Here's a good idea: I could approach my friends over at Naturally Boulder about a new Green Filmmaking Institute -- or a food and film program. I would bet people would be all over that here. Wouldn't that be fun, from pulling people together to show their films, to talking about opportunities to reduce the carbon footprint of film-
making? It's a vast and wasteful industry I know: I think of the layers of information in the experience of seeing a car inside a mall bearing a sign that indicated this was the make and model of car used in another film so it could be destroyed in yet another film now playing at this multiplex. We are left to admire an exact replica of the 50- or 80-thousand-dollar automobile that they truly blew to smithereens in the making of the current film. I see all kinds of flaws here: that's a lot of nasty stuff to burn up and dispose of; you can use computers to simulate effects; and not least, can you imagine how the women at a safehouse could have a nice car to travel in and what a difference that car could make in their lives and attitudes?
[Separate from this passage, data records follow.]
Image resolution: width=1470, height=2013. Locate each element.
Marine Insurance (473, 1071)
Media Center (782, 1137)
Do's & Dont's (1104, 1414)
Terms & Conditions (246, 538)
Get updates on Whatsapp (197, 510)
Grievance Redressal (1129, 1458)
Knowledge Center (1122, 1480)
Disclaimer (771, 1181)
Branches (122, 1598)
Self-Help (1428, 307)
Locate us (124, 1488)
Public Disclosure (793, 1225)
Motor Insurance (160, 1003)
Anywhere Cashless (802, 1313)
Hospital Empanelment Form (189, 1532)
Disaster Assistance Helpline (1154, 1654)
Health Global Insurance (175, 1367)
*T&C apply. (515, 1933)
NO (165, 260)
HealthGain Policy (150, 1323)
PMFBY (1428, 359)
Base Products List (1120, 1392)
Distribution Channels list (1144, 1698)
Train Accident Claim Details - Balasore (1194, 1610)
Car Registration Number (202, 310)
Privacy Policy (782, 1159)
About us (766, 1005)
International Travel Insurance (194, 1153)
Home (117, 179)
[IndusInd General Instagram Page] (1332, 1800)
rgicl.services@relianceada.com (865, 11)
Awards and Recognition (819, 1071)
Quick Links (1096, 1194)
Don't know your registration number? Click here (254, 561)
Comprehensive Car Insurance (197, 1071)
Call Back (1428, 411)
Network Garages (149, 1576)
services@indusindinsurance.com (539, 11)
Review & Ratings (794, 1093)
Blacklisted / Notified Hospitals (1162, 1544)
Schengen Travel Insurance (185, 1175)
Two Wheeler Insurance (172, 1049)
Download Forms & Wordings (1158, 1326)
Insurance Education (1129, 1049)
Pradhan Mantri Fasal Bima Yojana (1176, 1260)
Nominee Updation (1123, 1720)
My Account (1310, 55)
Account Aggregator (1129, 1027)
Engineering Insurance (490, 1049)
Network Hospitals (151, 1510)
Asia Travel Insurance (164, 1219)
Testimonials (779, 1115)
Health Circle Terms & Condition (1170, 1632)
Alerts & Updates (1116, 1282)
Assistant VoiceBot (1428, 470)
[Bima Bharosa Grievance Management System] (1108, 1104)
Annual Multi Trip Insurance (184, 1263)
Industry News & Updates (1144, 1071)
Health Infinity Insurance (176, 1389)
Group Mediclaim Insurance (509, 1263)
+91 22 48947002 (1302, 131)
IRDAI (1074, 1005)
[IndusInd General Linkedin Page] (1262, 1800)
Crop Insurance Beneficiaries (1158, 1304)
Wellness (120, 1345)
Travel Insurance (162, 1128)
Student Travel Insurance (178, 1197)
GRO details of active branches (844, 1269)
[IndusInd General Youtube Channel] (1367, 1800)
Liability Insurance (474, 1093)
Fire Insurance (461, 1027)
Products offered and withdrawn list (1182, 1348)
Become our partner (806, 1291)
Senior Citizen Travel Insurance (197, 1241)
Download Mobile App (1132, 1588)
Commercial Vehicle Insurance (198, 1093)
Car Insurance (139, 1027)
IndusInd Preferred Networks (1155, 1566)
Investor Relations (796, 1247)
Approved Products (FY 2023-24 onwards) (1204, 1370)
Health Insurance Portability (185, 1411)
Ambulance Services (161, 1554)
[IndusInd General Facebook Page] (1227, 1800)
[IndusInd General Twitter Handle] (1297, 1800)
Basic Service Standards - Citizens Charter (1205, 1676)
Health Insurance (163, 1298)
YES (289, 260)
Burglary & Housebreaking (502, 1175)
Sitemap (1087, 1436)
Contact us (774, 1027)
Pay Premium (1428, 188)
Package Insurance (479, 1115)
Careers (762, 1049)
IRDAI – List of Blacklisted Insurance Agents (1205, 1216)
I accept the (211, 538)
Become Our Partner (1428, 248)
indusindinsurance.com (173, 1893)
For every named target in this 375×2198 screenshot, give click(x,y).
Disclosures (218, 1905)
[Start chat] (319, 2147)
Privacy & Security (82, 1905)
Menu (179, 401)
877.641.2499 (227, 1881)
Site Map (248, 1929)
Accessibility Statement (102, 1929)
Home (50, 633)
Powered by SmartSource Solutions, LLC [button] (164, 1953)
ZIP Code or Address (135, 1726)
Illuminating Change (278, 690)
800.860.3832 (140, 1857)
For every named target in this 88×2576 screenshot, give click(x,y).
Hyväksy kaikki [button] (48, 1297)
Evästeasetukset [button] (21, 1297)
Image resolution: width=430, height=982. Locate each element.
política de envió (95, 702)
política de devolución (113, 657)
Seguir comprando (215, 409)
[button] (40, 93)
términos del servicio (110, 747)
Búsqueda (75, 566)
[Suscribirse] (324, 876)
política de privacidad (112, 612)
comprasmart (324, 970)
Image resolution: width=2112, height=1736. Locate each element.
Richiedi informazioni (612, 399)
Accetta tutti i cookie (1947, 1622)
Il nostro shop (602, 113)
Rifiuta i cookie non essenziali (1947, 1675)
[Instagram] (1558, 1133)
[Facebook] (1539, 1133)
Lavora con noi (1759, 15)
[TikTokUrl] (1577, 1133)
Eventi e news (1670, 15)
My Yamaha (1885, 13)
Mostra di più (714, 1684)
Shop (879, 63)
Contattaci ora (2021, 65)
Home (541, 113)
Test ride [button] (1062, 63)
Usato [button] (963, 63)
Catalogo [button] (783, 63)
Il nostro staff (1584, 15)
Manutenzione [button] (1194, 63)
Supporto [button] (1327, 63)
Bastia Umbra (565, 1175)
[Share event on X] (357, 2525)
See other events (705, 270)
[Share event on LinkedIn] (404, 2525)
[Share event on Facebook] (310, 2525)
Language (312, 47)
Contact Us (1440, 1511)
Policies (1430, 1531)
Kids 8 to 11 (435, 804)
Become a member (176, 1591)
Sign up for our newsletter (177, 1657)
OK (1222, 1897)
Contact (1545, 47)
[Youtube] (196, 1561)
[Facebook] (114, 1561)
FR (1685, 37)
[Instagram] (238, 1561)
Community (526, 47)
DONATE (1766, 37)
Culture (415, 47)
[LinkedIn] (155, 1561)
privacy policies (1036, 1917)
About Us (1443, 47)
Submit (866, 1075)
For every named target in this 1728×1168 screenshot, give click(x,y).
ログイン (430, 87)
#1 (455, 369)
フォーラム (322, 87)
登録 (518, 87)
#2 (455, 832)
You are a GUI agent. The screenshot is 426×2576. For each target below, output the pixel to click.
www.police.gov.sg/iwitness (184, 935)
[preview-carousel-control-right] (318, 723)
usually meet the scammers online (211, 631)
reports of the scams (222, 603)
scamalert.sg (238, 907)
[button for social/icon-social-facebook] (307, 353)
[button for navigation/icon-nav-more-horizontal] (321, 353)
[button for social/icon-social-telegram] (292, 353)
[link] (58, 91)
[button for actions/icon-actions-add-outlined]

I feel the same way when I see people driving Hummers as when I saw Mr. and Mrs. Smith, staring one of our currently celebrity-obsessed culture's royal couples, Brad and Angelina, or Brangelina, as everyone likes to say (on the heels of Bennifer of course, another doomed high-profile union). I could hardly find the chemistry in the smoking shards remaining from the wide swath of destruction that film carved. When they destroyed that house from the inside out it made me wonder what they do with materials like that. These days, though, everyone just shrugs and says, "That's why it cost them $100 million (I had guessed 50 but then I looked it up and was stunned to find I was off by 100 percent). Everyone shrugs and accepts this despite the fact that it stopped computing a long time ago, kind of like the medical and pharmaceuticals industry. There is a whole waste stream that could be much more efficiently and effectively diverted, or reduced in the first place (e.g., don't buy a real thousand-dollar microwave oven and then destroy it; project a cool one onto a green screen behind the actor and blast it to smithereens electronically -- surely there are a kajillion experienced game designers who could help you out).

Can you believe I'm only just now starting to see how the question always comes down to how much you can do with each opportunity you have in front of you?